TASK MATERIAL =
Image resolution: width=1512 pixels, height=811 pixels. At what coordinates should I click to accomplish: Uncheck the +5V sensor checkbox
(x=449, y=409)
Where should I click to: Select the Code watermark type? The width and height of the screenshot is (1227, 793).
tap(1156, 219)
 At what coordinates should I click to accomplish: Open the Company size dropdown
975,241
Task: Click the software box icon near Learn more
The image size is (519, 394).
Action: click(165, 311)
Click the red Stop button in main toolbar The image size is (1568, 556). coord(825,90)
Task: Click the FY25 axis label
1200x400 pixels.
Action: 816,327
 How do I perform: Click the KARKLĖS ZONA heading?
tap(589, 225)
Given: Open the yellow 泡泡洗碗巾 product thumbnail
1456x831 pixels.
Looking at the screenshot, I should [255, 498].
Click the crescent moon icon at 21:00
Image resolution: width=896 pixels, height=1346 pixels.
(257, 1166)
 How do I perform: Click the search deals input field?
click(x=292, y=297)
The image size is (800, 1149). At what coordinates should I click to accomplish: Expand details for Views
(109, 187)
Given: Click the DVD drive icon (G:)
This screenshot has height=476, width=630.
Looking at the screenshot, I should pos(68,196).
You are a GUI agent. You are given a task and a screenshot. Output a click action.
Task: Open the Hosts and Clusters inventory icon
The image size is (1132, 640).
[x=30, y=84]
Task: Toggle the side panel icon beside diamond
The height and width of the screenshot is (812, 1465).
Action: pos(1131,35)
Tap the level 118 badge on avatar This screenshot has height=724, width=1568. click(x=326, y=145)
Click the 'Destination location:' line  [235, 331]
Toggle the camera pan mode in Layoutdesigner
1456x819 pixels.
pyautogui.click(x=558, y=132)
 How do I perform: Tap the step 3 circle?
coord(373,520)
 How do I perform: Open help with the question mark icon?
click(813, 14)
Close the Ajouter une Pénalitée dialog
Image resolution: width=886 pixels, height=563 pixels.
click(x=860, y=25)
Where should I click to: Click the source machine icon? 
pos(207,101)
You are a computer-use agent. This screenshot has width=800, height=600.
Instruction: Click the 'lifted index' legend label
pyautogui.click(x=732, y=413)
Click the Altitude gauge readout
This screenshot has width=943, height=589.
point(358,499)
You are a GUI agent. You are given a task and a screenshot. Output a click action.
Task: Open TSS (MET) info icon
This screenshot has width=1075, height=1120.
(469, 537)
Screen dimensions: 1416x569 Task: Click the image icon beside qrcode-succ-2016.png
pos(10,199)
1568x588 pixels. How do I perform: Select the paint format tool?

WHAT THE TASK ASKS = Give back all of the entries above, unchanged in every word.

RESULT OF THIS TASK =
Image resolution: width=1512 pixels, height=811 pixels. At what coordinates should I click to accomplish: Uncheck the +5V sensor checkbox
(x=449, y=409)
Where should I click to: Select the Code watermark type? The width and height of the screenshot is (1227, 793).
tap(1156, 219)
 At what coordinates should I click to accomplish: Open the Company size dropdown
975,241
Task: Click the software box icon near Learn more
The image size is (519, 394).
Action: click(165, 311)
Click the red Stop button in main toolbar The image size is (1568, 556). coord(825,90)
Task: Click the FY25 axis label
1200x400 pixels.
Action: 816,327
 How do I perform: Click the KARKLĖS ZONA heading?
tap(589, 225)
Given: Open the yellow 泡泡洗碗巾 product thumbnail
1456x831 pixels.
Looking at the screenshot, I should [255, 498].
Click the crescent moon icon at 21:00
Image resolution: width=896 pixels, height=1346 pixels.
(257, 1166)
 How do I perform: Click the search deals input field?
click(x=292, y=297)
The image size is (800, 1149). At what coordinates should I click to accomplish: Expand details for Views
(109, 187)
Given: Click the DVD drive icon (G:)
This screenshot has height=476, width=630.
Looking at the screenshot, I should pos(68,196).
You are a GUI agent. You are given a task and a screenshot. Output a click action.
Task: Open the Hosts and Clusters inventory icon
The image size is (1132, 640).
[x=30, y=84]
Task: Toggle the side panel icon beside diamond
The height and width of the screenshot is (812, 1465).
Action: pos(1131,35)
Tap the level 118 badge on avatar This screenshot has height=724, width=1568. click(x=326, y=145)
Click the 'Destination location:' line  [235, 331]
Toggle the camera pan mode in Layoutdesigner
1456x819 pixels.
pyautogui.click(x=558, y=132)
 How do I perform: Tap the step 3 circle?
coord(373,520)
 How do I perform: Open help with the question mark icon?
click(813, 14)
Close the Ajouter une Pénalitée dialog
Image resolution: width=886 pixels, height=563 pixels.
click(x=860, y=25)
Where should I click to: Click the source machine icon? 
pos(207,101)
You are a computer-use agent. This screenshot has width=800, height=600.
Instruction: Click the 'lifted index' legend label
pyautogui.click(x=732, y=413)
Click the Altitude gauge readout
This screenshot has width=943, height=589.
point(358,499)
You are a GUI agent. You are given a task and a screenshot. Output a click action.
Task: Open TSS (MET) info icon
This screenshot has width=1075, height=1120.
(469, 537)
Screen dimensions: 1416x569 Task: Click the image icon beside qrcode-succ-2016.png
pos(10,199)
1568x588 pixels. How do I perform: Select the paint format tool?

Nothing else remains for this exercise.